Sri Aurobindo (Bengali: শ্রী অরবিন্দ Sri Ôrobindo) was an Indian nationalist and freedom fighter, major Indian English poet, philosopher, and yogi. He joined the movement for India's freedom from British rule and for a duration (1905–10), became one of its most important leaders, before turning to developing his own vision and philosophy of human progress and spiritual evolution.
The central theme of Sri Aurobindo's vision is the evolution of life into a "life divine". In his own words: "Man is a transitional being. He is not final. The step from man to superman is the next approaching achievement in the earth evolution. It is inevitable because it is at once the intention of the inner spirit and the logic of Nature's process."
This play is a sketch for Supermanhood. The task emphasized in the play is a problem of present day life of the world. And the single-mindedness of the playwright is to attain graciousness of existence. Hence, the proclamation of Goddess Athene in the prelude validates his resolution:
Me the Omnipotent Made from his being to lead and discipline The immortal spirit of man. till it attain. To order and magnificent mastery Of all his outword world.
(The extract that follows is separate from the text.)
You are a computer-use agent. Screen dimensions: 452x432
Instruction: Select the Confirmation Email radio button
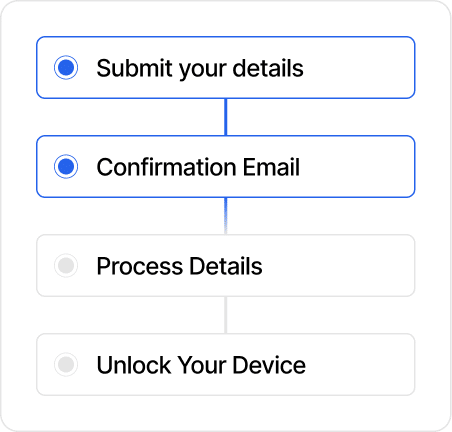pyautogui.click(x=66, y=166)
In the preface, Sri Aurobindo has said: “For here the stage is the human mind of all times: the subject is an incident in its passage from a semiprimitive temperament surviving in a fairly advanced outward civilization to a brighter intellectualism and humanism”.
Aurobindo has derived the source from Perseus-Andromeda myth in the Greek mythology. But he has turned the myth into a real happening.
Perseus the Deliverer is something of a tour-de-force for it asked for not a little audaciousness on Sri Aurobindo’s part to go on board this escapade that placates us as drama, as poetry and also, as an inspired presentation of the notions of evolution and progress. Perseus the heroic hero of ancient Hellas, is depicted in this play as an out-and-out hero indeed, but one who also inaugurates a forward movement in the history of humanity as the consequence of monumental clatter of monumental opposites. Evolutionary man is embodied in him.
The preface, in Sri Aurobindo’s own words, tells: “The ancient legend has been divested of its original character of a heroic myth; it is made the nucleus round which there could grow the scenes of a romantic story of human temperament and life-impulses on the Elizabethan model . . . Time there is more than Einsteinian in its relativity, the creative imagination, is its sole disposer and arranger; fantasy reins sovereign. . . anacronisms romp in wherever they can get an easy admittance, ideas and associations from all climes and apaches mingle; myth romance and realism make up a single whole”.
And all these reflect Sri Aurobindo’s theory of Evolution, his philosophy of the Life Divine.
This romantic comedy was penned during Sri Aurobindo’s stay at Baroda, a life no less harder than at Calcutta. Certainly, he has the gift of writing. His life at Baroda signals the emergence of a great poet, a dramatist, a thinker, a philosopher and a Seer. The kernel of the Superman is by now sprouting. To make human life divine is the affirmed aim of Aurobindo’s extended journey.